Chicago’s city treasurer wants to reverse lending inequities by depositing tax dollars in smaller, local banks




City Treasurer Melissa Conyears-Ervin said Thursday she’s determined to reverse lending inequities that have made it more difficult for people of color to buy and improve homes and start new businesses — and she plans to do that, in part, by depositing tax dollars in smaller, local banks.

Two days after retiring Inspector General Joe Ferguson shined an unflattering light on the longstanding problem, Conyears-Ervin highlighted her own efforts to solve it.

She pointed to the “Equity in Banking Commission” she created with State Treasurer Mike Frerichs to pressure big banks to start lending in South Side and West Side neighborhoods still suffering from decades of disinvestment.

And she pointed to the ordinance she championed that lowered the bar for banks vying to become so-called “municipal depositories,” holding up to $400 million of Chicago’s tax dollars.

Instead of forcing banks seeking to hold city funds to “collateralize” those deposits at a rate of 102%, the guarantee intended to protect the city’s money beyond the FDIC-guaranteed $250,000 was reduced to 100%.

“If we’re asking for you to collateralize it more than what it’s even valued at, at 100%, what the banks are telling us is — especially smaller banks — they can’t afford that. That’s money they’re not able to lend out to the community. That’s money that they’re not able to make more money off of to help them stay in business,” the treasurer said.

“In order for us to do business with the smaller community banks, they first have to apply. And we have to be able to encourage them to apply. So we need to take away these burdens … so we can give them more money to lend. … To be able to tell the community banks, ‘We do not want it to be a burden on you to hold our money. We want it to help you and to help residents.’”

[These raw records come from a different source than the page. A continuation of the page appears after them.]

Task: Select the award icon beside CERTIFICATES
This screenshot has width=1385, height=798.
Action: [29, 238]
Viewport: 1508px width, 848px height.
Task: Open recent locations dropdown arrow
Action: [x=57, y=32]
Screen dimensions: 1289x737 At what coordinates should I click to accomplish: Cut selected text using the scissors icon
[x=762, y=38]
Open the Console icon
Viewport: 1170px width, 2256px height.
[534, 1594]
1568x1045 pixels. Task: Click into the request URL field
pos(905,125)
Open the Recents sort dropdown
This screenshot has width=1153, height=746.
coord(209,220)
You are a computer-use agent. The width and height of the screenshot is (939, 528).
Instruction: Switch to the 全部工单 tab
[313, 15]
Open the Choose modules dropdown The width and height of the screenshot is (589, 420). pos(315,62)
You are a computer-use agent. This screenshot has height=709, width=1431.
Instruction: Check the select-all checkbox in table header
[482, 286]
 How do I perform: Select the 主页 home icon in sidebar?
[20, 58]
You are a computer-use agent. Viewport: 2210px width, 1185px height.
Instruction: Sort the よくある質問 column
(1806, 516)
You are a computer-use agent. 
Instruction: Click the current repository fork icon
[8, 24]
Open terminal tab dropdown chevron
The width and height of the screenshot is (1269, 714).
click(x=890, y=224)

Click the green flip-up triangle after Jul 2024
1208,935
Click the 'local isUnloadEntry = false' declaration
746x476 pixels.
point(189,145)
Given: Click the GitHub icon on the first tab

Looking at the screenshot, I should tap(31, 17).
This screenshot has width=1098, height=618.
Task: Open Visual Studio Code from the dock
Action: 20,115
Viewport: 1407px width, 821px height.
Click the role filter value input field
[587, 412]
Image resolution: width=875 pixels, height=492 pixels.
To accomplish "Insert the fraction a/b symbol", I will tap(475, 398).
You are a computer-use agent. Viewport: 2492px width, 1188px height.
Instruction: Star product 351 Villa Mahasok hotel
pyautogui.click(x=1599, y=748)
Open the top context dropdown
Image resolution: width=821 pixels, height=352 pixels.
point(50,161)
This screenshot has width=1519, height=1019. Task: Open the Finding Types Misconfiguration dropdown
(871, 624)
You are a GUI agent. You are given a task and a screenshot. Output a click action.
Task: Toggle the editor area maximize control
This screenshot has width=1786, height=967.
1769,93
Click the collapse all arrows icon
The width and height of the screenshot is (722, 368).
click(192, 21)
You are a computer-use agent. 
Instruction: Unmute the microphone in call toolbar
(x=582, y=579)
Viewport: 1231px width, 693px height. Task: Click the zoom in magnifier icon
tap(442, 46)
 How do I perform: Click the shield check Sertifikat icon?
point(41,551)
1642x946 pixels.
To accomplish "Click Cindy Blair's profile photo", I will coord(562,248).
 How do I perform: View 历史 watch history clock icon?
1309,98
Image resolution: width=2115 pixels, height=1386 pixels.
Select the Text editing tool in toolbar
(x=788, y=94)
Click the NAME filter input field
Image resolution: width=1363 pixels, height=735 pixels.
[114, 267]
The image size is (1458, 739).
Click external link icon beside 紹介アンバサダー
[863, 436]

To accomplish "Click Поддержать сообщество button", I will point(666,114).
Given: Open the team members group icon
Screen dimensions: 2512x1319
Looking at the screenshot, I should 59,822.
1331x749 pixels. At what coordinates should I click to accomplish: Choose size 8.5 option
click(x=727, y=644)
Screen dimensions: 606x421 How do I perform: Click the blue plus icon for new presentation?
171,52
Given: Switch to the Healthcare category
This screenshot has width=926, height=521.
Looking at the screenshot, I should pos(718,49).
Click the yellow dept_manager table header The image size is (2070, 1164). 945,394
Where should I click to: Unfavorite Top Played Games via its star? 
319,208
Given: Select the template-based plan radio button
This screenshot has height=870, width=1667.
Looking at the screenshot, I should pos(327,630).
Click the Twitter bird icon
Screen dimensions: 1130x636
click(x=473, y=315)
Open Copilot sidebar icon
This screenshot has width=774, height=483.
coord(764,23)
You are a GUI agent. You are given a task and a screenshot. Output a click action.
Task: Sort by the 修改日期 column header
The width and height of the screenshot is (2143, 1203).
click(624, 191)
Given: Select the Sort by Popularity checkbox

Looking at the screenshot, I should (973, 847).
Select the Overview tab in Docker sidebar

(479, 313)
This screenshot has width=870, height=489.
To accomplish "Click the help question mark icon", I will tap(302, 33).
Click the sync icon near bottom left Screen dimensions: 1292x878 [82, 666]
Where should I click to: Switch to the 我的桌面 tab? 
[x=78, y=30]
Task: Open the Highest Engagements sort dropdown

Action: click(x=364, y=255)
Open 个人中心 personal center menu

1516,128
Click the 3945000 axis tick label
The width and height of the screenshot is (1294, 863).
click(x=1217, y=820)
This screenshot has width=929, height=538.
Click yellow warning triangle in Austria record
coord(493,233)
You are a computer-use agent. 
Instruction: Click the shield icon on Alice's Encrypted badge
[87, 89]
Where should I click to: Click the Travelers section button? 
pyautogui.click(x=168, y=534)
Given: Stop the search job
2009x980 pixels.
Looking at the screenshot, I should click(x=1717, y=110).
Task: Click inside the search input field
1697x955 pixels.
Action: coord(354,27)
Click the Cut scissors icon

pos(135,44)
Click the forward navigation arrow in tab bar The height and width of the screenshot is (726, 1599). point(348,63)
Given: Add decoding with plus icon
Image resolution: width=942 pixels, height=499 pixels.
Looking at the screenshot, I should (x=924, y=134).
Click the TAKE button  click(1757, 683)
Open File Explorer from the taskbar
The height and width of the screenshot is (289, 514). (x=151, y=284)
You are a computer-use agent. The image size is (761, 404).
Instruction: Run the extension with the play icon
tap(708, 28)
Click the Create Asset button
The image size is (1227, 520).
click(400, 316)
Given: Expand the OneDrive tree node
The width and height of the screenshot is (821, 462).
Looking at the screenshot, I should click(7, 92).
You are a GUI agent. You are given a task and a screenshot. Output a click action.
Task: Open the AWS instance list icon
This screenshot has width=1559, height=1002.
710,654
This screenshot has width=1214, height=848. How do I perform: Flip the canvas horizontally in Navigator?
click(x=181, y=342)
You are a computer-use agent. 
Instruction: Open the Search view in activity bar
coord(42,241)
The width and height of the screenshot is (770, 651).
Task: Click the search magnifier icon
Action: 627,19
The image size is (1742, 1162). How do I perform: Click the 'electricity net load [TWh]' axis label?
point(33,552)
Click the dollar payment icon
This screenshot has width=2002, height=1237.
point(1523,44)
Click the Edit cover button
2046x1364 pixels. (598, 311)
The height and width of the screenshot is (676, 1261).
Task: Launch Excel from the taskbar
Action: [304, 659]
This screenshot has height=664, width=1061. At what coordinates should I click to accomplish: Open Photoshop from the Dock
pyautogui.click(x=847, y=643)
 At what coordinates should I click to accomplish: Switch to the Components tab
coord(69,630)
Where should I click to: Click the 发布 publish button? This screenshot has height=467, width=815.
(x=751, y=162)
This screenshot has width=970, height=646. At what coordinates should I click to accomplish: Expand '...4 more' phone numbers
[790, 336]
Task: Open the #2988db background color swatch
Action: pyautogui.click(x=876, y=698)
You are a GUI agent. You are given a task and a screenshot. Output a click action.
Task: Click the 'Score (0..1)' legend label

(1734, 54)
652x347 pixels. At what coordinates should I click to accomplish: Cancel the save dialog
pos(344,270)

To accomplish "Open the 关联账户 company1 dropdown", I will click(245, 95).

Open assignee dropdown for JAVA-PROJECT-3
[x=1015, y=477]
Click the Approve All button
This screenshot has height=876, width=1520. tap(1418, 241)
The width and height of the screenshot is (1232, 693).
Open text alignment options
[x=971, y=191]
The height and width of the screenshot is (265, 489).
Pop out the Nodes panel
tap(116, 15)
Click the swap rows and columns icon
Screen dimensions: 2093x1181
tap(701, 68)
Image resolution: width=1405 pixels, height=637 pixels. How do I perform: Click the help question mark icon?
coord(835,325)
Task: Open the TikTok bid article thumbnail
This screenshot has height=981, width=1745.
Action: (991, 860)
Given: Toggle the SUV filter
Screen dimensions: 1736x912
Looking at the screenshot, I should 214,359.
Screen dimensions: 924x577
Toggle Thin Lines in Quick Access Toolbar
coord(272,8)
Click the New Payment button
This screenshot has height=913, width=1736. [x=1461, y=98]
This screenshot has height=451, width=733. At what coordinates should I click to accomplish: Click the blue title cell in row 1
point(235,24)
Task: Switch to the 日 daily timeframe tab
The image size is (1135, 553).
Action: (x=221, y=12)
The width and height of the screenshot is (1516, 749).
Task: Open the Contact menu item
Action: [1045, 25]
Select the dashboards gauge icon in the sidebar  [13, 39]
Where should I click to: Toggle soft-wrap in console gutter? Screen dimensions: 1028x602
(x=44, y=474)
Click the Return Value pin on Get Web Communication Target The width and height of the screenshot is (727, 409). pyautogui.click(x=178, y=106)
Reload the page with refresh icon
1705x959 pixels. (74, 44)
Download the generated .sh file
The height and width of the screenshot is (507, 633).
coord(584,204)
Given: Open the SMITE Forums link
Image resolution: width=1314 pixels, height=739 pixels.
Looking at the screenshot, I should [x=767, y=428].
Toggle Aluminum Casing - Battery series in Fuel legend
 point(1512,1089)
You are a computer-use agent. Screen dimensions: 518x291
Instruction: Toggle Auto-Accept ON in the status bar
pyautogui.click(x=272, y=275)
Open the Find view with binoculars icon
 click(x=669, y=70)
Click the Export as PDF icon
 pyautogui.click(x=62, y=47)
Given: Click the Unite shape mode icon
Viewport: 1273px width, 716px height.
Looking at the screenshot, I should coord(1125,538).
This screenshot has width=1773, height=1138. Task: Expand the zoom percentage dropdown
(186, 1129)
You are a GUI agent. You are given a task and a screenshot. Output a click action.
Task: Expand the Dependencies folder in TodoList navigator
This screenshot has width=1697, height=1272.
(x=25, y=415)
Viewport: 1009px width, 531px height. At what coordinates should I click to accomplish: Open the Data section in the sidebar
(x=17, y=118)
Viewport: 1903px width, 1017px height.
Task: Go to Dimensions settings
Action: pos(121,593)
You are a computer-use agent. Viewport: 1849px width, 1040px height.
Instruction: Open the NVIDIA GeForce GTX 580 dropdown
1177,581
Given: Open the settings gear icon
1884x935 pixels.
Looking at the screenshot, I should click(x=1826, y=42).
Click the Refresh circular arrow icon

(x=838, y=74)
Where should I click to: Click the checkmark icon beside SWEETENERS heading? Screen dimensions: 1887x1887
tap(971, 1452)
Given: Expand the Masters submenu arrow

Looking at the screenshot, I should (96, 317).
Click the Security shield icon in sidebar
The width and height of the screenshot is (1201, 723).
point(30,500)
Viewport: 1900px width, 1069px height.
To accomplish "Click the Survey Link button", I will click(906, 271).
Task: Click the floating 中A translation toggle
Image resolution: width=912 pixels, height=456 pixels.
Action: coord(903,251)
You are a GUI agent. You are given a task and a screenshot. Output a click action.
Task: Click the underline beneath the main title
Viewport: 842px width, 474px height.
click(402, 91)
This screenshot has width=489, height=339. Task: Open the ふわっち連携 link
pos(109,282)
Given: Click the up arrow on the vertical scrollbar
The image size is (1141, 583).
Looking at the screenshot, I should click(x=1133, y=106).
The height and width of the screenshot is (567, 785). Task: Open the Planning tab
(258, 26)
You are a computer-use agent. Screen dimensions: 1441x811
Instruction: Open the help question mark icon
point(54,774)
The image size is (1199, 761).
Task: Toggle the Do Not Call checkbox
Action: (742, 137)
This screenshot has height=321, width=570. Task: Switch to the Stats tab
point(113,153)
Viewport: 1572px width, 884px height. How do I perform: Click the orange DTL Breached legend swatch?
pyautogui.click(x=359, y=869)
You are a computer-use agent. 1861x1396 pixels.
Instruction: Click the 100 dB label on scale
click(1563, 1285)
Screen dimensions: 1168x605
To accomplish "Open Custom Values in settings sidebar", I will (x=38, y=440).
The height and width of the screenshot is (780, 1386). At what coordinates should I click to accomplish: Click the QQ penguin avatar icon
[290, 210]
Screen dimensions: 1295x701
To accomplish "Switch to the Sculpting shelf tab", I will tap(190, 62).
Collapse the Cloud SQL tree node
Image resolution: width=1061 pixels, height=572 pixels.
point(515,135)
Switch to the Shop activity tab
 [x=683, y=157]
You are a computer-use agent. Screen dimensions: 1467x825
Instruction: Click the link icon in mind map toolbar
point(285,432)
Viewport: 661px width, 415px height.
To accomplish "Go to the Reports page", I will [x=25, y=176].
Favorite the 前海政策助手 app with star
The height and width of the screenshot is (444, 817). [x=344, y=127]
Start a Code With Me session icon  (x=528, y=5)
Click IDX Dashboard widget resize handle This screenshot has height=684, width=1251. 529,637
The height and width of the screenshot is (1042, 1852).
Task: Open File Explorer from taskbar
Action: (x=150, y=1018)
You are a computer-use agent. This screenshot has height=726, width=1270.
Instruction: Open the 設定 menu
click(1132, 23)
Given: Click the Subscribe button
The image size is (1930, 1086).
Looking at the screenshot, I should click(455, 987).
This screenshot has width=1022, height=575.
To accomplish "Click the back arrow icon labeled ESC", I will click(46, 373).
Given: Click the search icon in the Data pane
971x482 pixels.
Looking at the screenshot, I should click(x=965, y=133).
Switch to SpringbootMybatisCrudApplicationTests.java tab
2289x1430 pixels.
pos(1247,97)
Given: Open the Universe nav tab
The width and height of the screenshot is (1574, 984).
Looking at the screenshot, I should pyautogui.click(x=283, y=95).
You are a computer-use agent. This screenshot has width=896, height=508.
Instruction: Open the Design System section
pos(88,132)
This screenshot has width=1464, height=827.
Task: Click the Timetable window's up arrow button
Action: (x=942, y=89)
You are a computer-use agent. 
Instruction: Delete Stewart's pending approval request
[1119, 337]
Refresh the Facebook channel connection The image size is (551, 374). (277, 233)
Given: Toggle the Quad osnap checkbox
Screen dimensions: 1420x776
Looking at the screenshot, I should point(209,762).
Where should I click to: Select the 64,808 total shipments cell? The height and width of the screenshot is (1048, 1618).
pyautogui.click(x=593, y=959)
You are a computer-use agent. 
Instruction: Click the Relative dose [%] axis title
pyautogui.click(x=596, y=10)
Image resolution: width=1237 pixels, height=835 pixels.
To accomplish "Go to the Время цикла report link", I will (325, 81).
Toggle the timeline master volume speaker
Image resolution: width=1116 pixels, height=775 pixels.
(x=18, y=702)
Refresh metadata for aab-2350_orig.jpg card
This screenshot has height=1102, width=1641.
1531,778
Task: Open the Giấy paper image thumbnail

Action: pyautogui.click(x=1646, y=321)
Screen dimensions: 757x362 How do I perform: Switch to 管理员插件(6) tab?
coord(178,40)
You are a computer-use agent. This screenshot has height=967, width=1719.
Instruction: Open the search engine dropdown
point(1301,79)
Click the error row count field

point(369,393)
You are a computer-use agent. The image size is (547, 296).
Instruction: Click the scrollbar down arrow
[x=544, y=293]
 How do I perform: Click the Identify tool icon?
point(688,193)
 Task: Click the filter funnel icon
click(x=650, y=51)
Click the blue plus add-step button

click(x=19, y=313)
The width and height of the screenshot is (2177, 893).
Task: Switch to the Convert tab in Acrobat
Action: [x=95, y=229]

In a scathing audit released earlier this week, retiring Inspector General Joe Ferguson concluded the city continues to deposit millions of tax dollars in banks that engage in discriminatory lending practices because the Department of Finance is not using the tools it has to stop it.

Banks designated as “municipal depositories” have long been accused of investing far more money in majority-white neighborhoods than in communities of color.

The most recent study documenting those inequities was conducted by WBEZ-FM (91.5). It showed banks lend 12 cents in Black neighborhoods and 13 cents in Hispanic neighborhoods for every $1 they lend in white neighborhoods.

To promote “diversity, inclusion and equity” in lending, Chicago’s “Responsible Banking Ordinance” requires banks receiving city deposits to submit detailed information about their lending practices.

Ferguson’s audit revealed “rigorous collection” of the legally-required information — but “no substantive evaluation” of that information.

The Department of Finance “does identify potentially predatory loans” and follows up with banks to inquire about the “specific conditions underlying” those loans. But the department has “never declined to designate a bank as a municipal depository on the basis of such lending conduct.”

“Without undertaking a substantive evaluation of each bank seeking designation,” the audit states, the finance department “cannot identify demographic disparities in banking activities. Banks may then continue to lend inequitably across Chicago while the city continues to partner with them.”

On Thursday, Conyears-Ervin was asked why the city doesn’t simply put its money where its mouth is — by saving the 13 coveted slots as municipal depositories for banks that invest in long-neglected South and West Side neighborhoods.

“The best way to do it is to have other banks to put money in. Right now, we’re still trying to encourage other banks to apply,” she said.

The last time she testified before the City Council’s Finance Committee on the longstanding lending controversy, Conyears-Ervin appealed to aldermen — who include her husband, Ald. Jason Ervin (28th).

“Please let me know what your neighborhood banks are.,” she said then. “I want to reach out to them personally. I don’t even know if any treasurer has ever done this in history. This is how intimately involved I am with this process. I am just being non-traditional at this point because I think that’s what it’s going to take,” Conyears-Ervin said.

“We’re certainly hoping that it will make a difference because our residents [deserve better]. It’s not fair. They should have access to capital. … We want to do business with people that want to do business with all of our residents. There are 77 neighborhoods in Chicago. And it is only fair that 77 neighborhoods have access to capital.”